Задание 1:
Определите, соответствуют ли фрагменту текста утверждения (а), (б) и (в). На каждое ответьте «да» или «нет» и приведите точную цитату из фрагмента, которая это решает.
(а) Брюллов подарил Пушкину эстамп с изображением Моисея Микеланджело.
(б) По словам Пушкина, Моисей восстает против Вечного.
(в) Раскольников заимствовал у пушкинского Магомета слова о «дрожащей твари».

Фрагмент текста:
________________
Внемлите радостному кличу,
О, дети пламенных пустынь!
Ведите в плен младых рабынь,
Делите бранную добычу!
Вы победили: Слава вам!..
И рядом – какие нежные черты целомудренного и гордого великодушия! Христианское милосердие недаром включено в героическую мудрость пророка. Для него милосердие – щедрость безмерно-богатых сердец:
Щедрота полная угодна небесам…
…………………………………….
Но если, пожалев трудов земных стяжанья,
Вручая нищему скупое подаянье,
Сжимаешь ты свою завистливую длань,
Знай: все твои дары, подобно горсти пыльной,
Что с камня моет дождь обильный,
Исчезнут – Господом отверженная дань.
Жестокость и милосердие соединяются в образе Аллаха. Это две стороны единого величия. Вся природа свидетельствует о щедрости Бога:
Он человеку дал плоды,
И хлеб, и финик, и оливу,
Благословил его труды,
И вертоград, и холм, и ниву
……………………………………
Зажег Он солнце во вселенной,
Да светит небу и земле,
Как лен, елеем напоенный,
В лампадном светит хрустале.
…………………………………….
Он милосерд: Он Магомету
Открыл сияющий Коран.
Магомет – прибежище и радость смиренных сынов пустыни, бич и гроза неверных, суетных и велеречивых, не покорившихся воле Единого. Гибелью окружен разгневанный пророк. Только беспощадность Аллаха равна его милосердию – они сливаются в одном ужасающем и благодатном явлении:
Нет, не покинул я тебя.
Кого же в сень успокоенья
Я ввел, главу его любя,
И скрыл от зоркого гоненья!
Не я ль в день жажды напоил
Тебя пустынными водами?
Не я ль язык твой одарил
Могучей властью над умами?
Мужайся ж, презирай обман,
Стезею правды бодро следуй,
Люби сирот, – и мой Коран
Дрожащей твари проповедуй!
Любопытно, что русский нигилист, Раскольников, заимствовал у пушкинского Магомета эти слова о «дрожащей твари». Два идеала, преследующие воображение Раскольникова – Наполеон и Магомет, привлекают и Пушкина.
К числу любимых пушкинских героев «Записки» Смирновой прибавляют Моисея: «Пушкин сказал, что личность Моисея всегда поражала и привлекала его, – он находит Моисея замечательным героем для поэмы. Ни одно из библейских лиц не достигает его величия: ни патриархи, ни Самуил, ни Давид, ни Соломон; даже пророки менее величественны, чем Моисей, царящий над всей историей народа израильского и возвышающийся над всеми людьми. Брюллов подарил Пушкину эстамп, изображающий Моисея Микеланжело. Пушкин очень желал бы видеть самую статую. Он всегда представлял себе Моисея с таким сверхчеловеческим лицом. Он прибавил: «Моисей – титан, величественный в совершенно другом роде, чем греческий Прометей и Прометей Шелли. Он не восстает против Вечного, он творит Его волю, он участвует в делах божественного промысла, начиная с неопалимой купины до Синая, где он видит Бога лицом к лицу. И умирает он один перед лицом Всевышнего».
________________
Материал для задания:
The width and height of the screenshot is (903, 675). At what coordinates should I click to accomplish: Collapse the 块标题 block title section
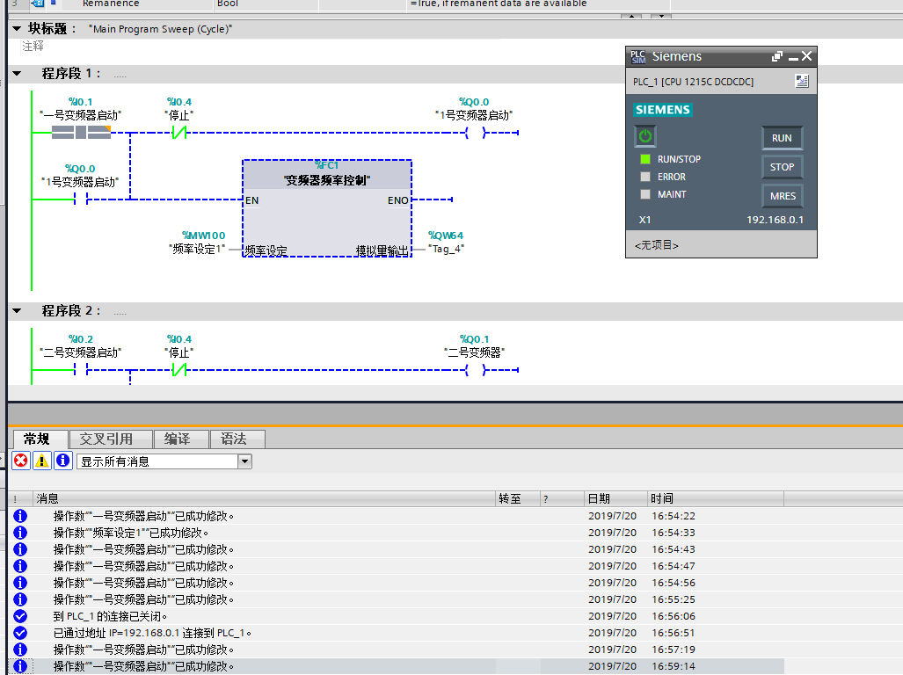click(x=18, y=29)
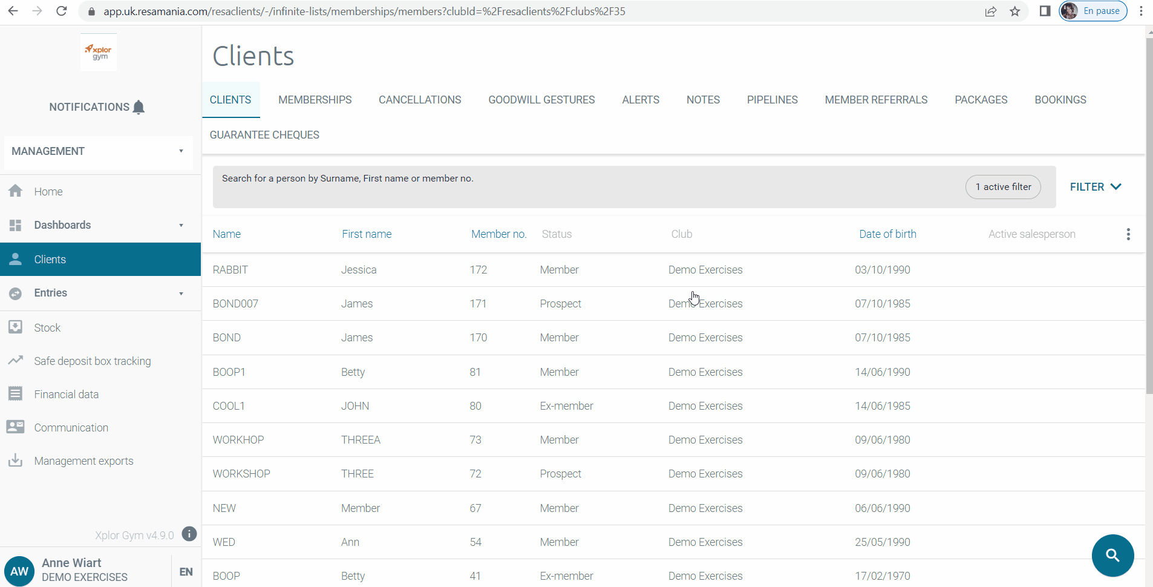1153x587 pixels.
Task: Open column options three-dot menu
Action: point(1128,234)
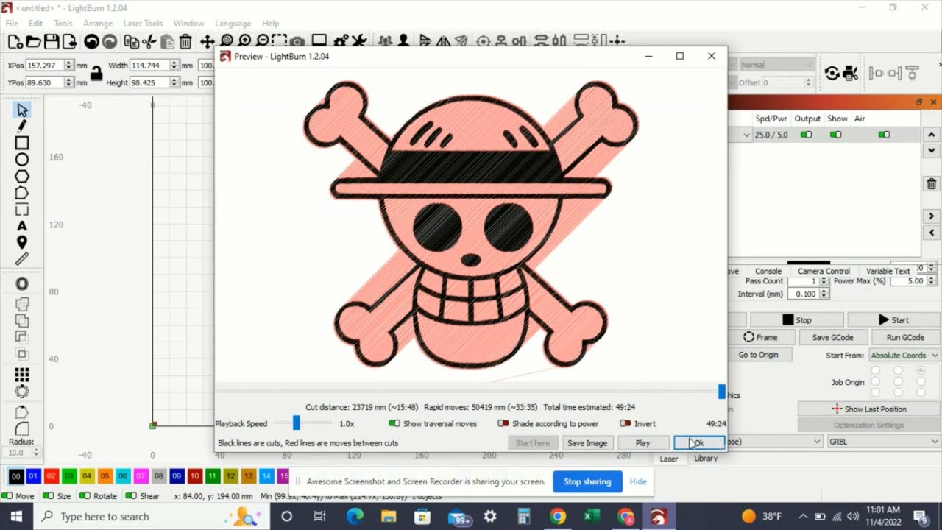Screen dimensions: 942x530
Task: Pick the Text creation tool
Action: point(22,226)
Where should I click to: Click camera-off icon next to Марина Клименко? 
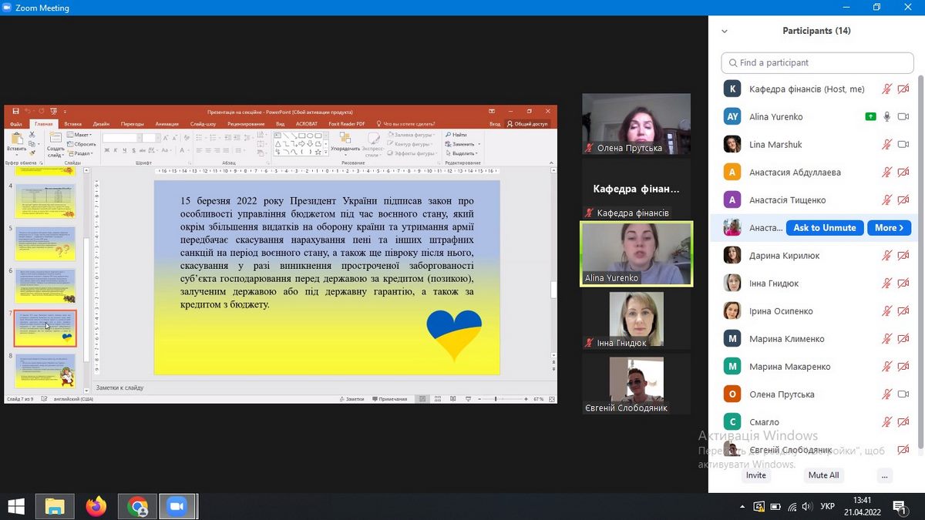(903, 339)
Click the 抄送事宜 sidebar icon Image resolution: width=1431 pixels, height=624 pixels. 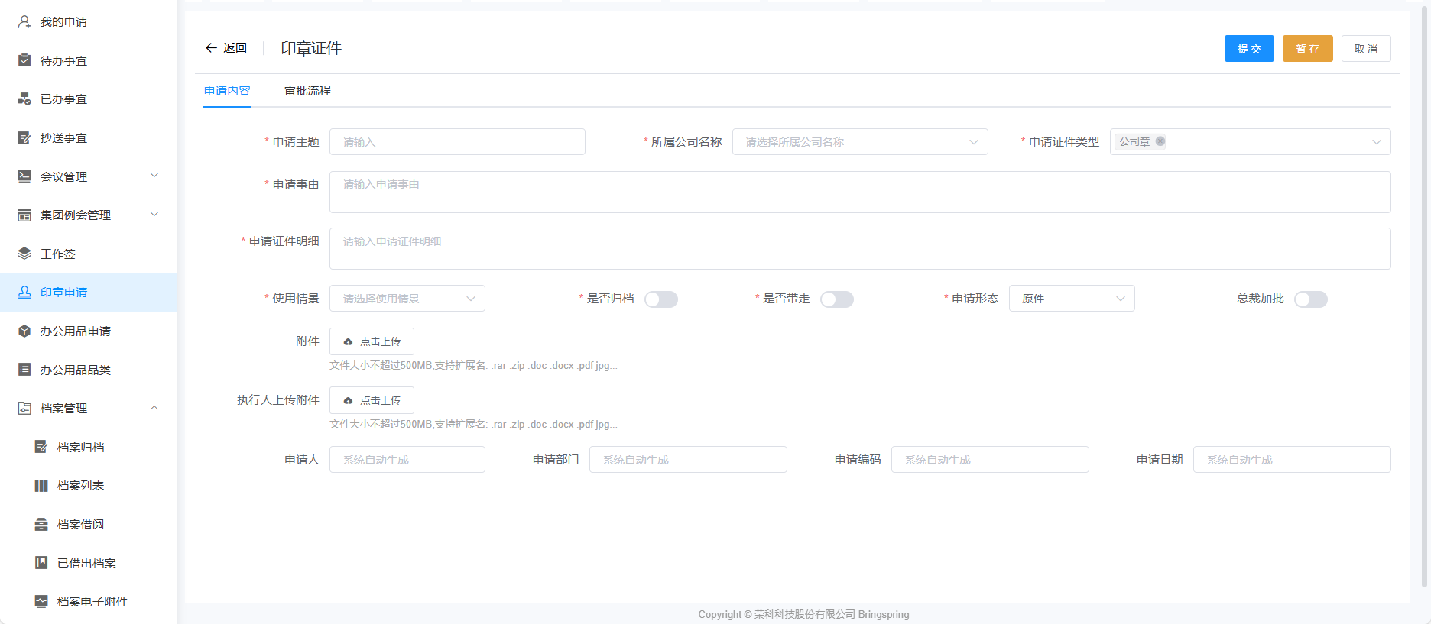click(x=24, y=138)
________________
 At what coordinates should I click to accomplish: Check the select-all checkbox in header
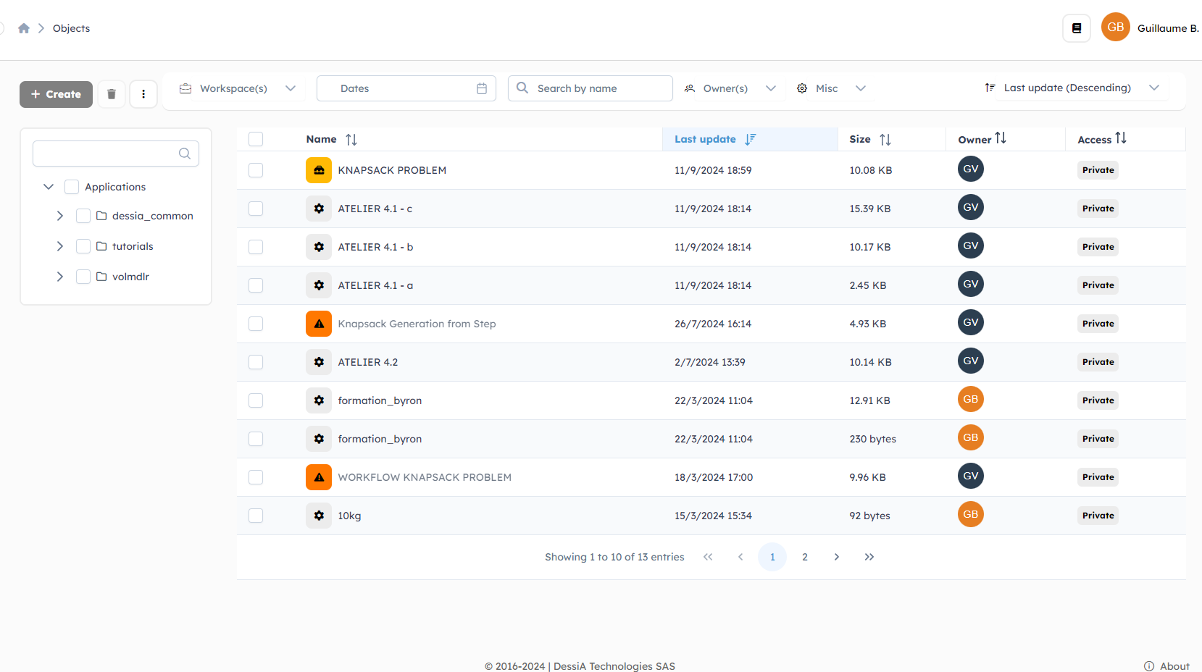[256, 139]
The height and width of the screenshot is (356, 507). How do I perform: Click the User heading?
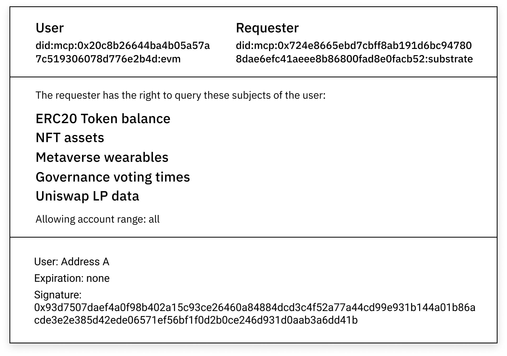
________________
Задание 2: Перепишите строки записей от строки с «The width and» до строки с «Action: point(22,226)» включительно, заменив «block title section» на «section header» и оставив всё прочее без изменений. Приведите только эти строки и не включайте в ответ изображения.

Решение упражнения 1:
(а) Да: «Брюллов подарил Пушкину эстамп, изображающий Моисея Микеланжело».
(б) Нет: «Он не восстает против Вечного, он творит Его волю».
(в) Да: «Любопытно, что русский нигилист, Раскольников, заимствовал у пушкинского Магомета эти слова о „дрожащей твари“».

Решение упражнения 2:
The width and height of the screenshot is (903, 675). At what coordinates should I click to accomplish: Collapse the 块标题 section header
click(x=18, y=29)
1153x587 pixels.
Task: Open column options three-dot menu
Action: point(1128,234)
Screen dimensions: 942x530
Task: Pick the Text creation tool
Action: point(22,226)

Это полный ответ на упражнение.